▸ Supplied entries
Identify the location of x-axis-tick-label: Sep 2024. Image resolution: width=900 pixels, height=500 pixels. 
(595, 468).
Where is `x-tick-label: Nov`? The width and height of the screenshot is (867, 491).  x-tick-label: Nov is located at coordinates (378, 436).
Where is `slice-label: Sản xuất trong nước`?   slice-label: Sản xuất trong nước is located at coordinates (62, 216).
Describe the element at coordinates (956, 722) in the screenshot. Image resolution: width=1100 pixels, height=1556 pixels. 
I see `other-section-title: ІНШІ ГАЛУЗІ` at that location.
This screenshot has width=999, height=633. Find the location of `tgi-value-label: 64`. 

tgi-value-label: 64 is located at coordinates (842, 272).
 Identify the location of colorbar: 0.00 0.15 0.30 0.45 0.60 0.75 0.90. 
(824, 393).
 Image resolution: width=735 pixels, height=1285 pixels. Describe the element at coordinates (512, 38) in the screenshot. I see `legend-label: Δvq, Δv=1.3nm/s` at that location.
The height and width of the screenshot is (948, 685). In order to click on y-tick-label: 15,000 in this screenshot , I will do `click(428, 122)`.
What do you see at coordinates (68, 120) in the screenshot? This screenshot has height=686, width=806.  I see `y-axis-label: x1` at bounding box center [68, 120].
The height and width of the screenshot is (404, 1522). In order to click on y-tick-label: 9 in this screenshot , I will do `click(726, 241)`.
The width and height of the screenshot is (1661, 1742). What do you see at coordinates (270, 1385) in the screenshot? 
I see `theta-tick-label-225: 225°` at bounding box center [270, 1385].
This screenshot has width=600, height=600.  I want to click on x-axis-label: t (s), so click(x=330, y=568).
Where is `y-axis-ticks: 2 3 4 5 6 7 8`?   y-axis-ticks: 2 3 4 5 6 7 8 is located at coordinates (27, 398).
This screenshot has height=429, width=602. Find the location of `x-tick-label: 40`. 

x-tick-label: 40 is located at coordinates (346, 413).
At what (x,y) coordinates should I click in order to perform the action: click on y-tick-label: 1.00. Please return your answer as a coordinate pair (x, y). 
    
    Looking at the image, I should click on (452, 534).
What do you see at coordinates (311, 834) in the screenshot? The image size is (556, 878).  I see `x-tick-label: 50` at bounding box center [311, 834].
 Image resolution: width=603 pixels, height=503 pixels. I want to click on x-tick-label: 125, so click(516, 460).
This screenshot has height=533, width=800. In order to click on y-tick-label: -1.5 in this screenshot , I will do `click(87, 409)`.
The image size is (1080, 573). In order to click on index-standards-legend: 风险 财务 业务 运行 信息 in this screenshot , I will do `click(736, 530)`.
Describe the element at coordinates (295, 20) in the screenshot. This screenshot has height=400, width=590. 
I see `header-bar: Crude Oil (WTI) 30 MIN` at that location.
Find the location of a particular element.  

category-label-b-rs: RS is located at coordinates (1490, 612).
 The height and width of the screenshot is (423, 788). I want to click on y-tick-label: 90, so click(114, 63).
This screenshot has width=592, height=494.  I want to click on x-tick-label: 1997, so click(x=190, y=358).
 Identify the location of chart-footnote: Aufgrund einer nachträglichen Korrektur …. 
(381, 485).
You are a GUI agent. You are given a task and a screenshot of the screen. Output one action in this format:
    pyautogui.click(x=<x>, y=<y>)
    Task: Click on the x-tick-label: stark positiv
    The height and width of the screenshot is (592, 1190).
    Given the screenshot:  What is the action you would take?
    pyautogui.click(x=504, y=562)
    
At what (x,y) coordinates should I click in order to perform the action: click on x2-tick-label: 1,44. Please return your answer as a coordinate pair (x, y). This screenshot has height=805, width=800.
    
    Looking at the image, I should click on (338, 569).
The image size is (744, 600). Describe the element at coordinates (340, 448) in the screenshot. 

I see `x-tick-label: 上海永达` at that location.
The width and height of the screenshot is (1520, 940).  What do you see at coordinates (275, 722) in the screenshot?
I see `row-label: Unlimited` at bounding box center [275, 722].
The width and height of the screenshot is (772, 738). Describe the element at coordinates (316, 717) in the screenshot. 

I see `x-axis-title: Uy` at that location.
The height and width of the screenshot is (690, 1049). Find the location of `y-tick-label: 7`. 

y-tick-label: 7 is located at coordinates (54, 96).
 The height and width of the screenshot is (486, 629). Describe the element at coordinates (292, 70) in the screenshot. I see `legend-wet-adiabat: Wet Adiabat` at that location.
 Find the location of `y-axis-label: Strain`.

▸ Assignment
Rewrite all the items above, changing every "Find the location of" to "Locate" and leaving everything else the same.

▸ Expected answer
Identify the location of x-axis-tick-label: Sep 2024. Image resolution: width=900 pixels, height=500 pixels. 
(595, 468).
Where is `x-tick-label: Nov`? The width and height of the screenshot is (867, 491).  x-tick-label: Nov is located at coordinates (378, 436).
Where is `slice-label: Sản xuất trong nước`?   slice-label: Sản xuất trong nước is located at coordinates (62, 216).
Describe the element at coordinates (956, 722) in the screenshot. Image resolution: width=1100 pixels, height=1556 pixels. 
I see `other-section-title: ІНШІ ГАЛУЗІ` at that location.
This screenshot has width=999, height=633. Locate `tgi-value-label: 64`. 

tgi-value-label: 64 is located at coordinates (842, 272).
 Identify the location of colorbar: 0.00 0.15 0.30 0.45 0.60 0.75 0.90. 
(824, 393).
 Image resolution: width=735 pixels, height=1285 pixels. Describe the element at coordinates (512, 38) in the screenshot. I see `legend-label: Δvq, Δv=1.3nm/s` at that location.
The height and width of the screenshot is (948, 685). In order to click on y-tick-label: 15,000 in this screenshot , I will do `click(428, 122)`.
What do you see at coordinates (68, 120) in the screenshot? This screenshot has height=686, width=806.  I see `y-axis-label: x1` at bounding box center [68, 120].
The height and width of the screenshot is (404, 1522). In order to click on y-tick-label: 9 in this screenshot , I will do `click(726, 241)`.
The width and height of the screenshot is (1661, 1742). What do you see at coordinates (270, 1385) in the screenshot? 
I see `theta-tick-label-225: 225°` at bounding box center [270, 1385].
This screenshot has width=600, height=600.  I want to click on x-axis-label: t (s), so click(x=330, y=568).
Where is `y-axis-ticks: 2 3 4 5 6 7 8`?   y-axis-ticks: 2 3 4 5 6 7 8 is located at coordinates (27, 398).
This screenshot has height=429, width=602. Locate `x-tick-label: 40`. 

x-tick-label: 40 is located at coordinates (346, 413).
At what (x,y) coordinates should I click in order to perform the action: click on y-tick-label: 1.00. Please return your answer as a coordinate pair (x, y). 
    
    Looking at the image, I should click on (452, 534).
What do you see at coordinates (311, 834) in the screenshot? The image size is (556, 878).  I see `x-tick-label: 50` at bounding box center [311, 834].
 Image resolution: width=603 pixels, height=503 pixels. I want to click on x-tick-label: 125, so click(516, 460).
This screenshot has height=533, width=800. In order to click on y-tick-label: -1.5 in this screenshot , I will do `click(87, 409)`.
The image size is (1080, 573). In order to click on index-standards-legend: 风险 财务 业务 运行 信息 in this screenshot , I will do `click(736, 530)`.
Describe the element at coordinates (295, 20) in the screenshot. This screenshot has height=400, width=590. 
I see `header-bar: Crude Oil (WTI) 30 MIN` at that location.
Locate a particular element.  

category-label-b-rs: RS is located at coordinates (1490, 612).
 The height and width of the screenshot is (423, 788). I want to click on y-tick-label: 90, so click(114, 63).
This screenshot has width=592, height=494.  I want to click on x-tick-label: 1997, so click(x=190, y=358).
 Identify the location of chart-footnote: Aufgrund einer nachträglichen Korrektur …. 
(381, 485).
You are a GUI agent. You are given a task and a screenshot of the screen. Output one action in this format:
    pyautogui.click(x=<x>, y=<y>)
    Task: Click on the x-tick-label: stark positiv
    The height and width of the screenshot is (592, 1190).
    Given the screenshot:  What is the action you would take?
    pyautogui.click(x=504, y=562)
    
At what (x,y) coordinates should I click in order to perform the action: click on x2-tick-label: 1,44. Please return your answer as a coordinate pair (x, y). This screenshot has height=805, width=800.
    
    Looking at the image, I should click on (338, 569).
The image size is (744, 600). Describe the element at coordinates (340, 448) in the screenshot. 

I see `x-tick-label: 上海永达` at that location.
The width and height of the screenshot is (1520, 940).  What do you see at coordinates (275, 722) in the screenshot?
I see `row-label: Unlimited` at bounding box center [275, 722].
The width and height of the screenshot is (772, 738). Describe the element at coordinates (316, 717) in the screenshot. 

I see `x-axis-title: Uy` at that location.
The height and width of the screenshot is (690, 1049). Locate `y-tick-label: 7`. 

y-tick-label: 7 is located at coordinates (54, 96).
 The height and width of the screenshot is (486, 629). Describe the element at coordinates (292, 70) in the screenshot. I see `legend-wet-adiabat: Wet Adiabat` at that location.
 Locate `y-axis-label: Strain`.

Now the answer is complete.